Work task: Note every line in the entries that contains the string "label", and copy it.

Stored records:

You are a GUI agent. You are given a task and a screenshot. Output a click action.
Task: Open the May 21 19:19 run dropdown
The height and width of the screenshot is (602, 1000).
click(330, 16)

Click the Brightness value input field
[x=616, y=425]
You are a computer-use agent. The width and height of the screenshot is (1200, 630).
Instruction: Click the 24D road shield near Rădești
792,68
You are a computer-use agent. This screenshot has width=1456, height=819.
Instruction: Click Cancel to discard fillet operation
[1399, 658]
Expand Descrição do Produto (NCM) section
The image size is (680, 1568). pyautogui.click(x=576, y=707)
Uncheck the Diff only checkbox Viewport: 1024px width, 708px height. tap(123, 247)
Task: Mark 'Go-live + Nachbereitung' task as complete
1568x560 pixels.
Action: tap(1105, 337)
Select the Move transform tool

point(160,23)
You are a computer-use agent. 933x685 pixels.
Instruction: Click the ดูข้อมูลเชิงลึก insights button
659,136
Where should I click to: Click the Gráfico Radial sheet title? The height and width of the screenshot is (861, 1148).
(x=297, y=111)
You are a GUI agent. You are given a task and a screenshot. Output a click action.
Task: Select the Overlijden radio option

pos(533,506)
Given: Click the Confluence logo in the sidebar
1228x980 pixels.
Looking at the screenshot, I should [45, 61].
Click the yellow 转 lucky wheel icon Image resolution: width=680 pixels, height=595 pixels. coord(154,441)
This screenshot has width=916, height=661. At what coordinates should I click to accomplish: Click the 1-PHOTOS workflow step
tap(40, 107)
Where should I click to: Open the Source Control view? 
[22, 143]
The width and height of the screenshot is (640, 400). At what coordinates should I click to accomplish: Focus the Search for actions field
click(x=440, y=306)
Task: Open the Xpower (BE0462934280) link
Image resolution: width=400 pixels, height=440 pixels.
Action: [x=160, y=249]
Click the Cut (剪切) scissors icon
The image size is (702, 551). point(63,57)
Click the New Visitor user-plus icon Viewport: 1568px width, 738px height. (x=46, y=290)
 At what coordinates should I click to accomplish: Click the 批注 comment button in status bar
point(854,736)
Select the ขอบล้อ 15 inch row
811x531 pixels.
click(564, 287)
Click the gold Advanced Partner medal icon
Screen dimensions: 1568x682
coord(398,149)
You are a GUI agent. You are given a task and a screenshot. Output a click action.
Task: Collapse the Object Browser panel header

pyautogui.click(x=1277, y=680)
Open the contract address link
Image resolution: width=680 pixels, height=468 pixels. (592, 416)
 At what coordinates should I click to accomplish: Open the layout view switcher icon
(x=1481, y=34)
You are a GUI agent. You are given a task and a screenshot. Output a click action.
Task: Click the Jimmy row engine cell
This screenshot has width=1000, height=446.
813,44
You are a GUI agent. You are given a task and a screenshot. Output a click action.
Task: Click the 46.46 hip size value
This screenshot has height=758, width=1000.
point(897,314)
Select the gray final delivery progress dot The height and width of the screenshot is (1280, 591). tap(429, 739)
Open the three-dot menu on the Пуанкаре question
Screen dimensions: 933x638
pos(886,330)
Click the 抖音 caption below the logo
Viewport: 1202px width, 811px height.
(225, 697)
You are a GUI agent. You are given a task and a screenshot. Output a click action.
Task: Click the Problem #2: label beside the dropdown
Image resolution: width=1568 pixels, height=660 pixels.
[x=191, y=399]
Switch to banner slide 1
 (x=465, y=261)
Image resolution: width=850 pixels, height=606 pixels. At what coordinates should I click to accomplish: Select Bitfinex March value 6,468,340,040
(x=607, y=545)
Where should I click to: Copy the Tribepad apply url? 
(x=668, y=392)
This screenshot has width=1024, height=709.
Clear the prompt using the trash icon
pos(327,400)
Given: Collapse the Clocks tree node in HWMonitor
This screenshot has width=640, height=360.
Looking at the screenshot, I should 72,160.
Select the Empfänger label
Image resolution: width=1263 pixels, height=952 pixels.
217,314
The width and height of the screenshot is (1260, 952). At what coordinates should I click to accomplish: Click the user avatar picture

Worked solution:
Task: Click the Problem #2: label beside the dropdown
Select the Empfänger label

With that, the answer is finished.